The journal's editor-in-chief, Wallace Hopp, the Breed University Professor at Northwestern University, described Conway's findings as "visionary" and said that they "established the research agenda for the simulation field for decades."
Computer simulation seeks to model such problems as inefficiency in a manufacturing facility's supply chain, study what's not working well and come up with a systematic way to improve the operation, said Hopp. "In the '60s, Dick identified what problems simulation had to solve. He laid them out neatly. People in the field followed his road map for decades."
An article in the July 2004 issue of Management Science by Barry Nelson, a professor at Northwestern University, noted that a 1959 paper co-authored by Conway (with Cornell researchers William Maxwell and B.M. Johnson) and a second paper authored by Conway alone in 1963 "described a number of simulation problems that continue to occupy researchers to this day." The article, which was written as part of a series marking the journal's 50th anniversary this year, traced the impact of the two papers on the work of other researchers, notably the authors of eight award-winning papers published in Management Science.
"Those were exciting times," said Maxwell, now an emeritus professor, of his early work with Conway. He also mentioned a textbook the two co-authored with L. Miller, Theory of Scheduling (1967), their development of the XCELL Factory Modeling System with Steve Worona and Johnson School Professor John McClain, Conway's PL/C compiler work in the 1970s and Programming for Poets, a Conway publication written for four different programming languages (1978), as indicative of Conway's breadth of interests.
Hopp also called Conway's later work on scheduling "extremely influential. I looked up to Dick as a real role model. He did good science, rigorously modeled, with relevant real-world solutions."
And Robert Constable, Cornell dean for Computing and Information Science and a former colleague of Conway's, said, "Dick's [scheduling] software was successful because of his keen insight into how things really work."
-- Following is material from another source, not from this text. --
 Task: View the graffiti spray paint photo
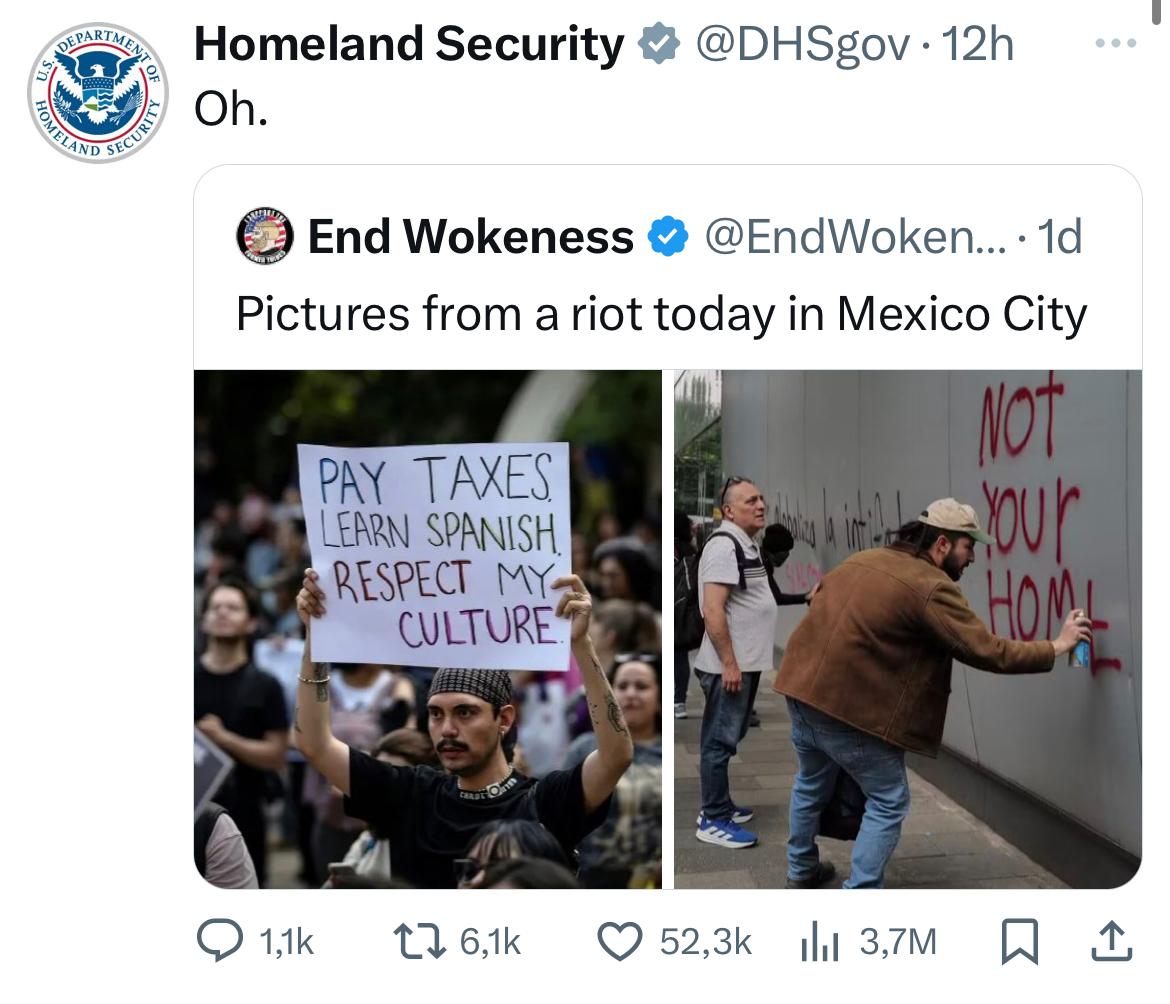click(908, 629)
Conway, BME '54, Ph.D. '58, Cornell, began his academic career as a faculty member in operations research and industrial engineering at Cornell. He helped found the computer science department in 1965 and was acting chair in 1978-79 and 1983-84. In 1966-68, he was director of Cornell Computer Services, a precursor to Cornell Information Technologies (CIT). Conway left the College of Engineering to join the faculty of the Johnson School in 1984, becoming the first Emerson Electric Company Professor of Manufacturing Management, in 1989. He was instrumental in launching the Semester in Manufacturing, a course that was the model for other immersion courses at the Johnson School. He became emeritus in 1999 but continued to teach in the school's executive MBA program. The founder of C-WAY Systems, a company spun off his research on scheduling, Conway counted among his clients Hewlett Packard and General Electric. He was elected to the National Academy of Engineering 1992 for his contributions.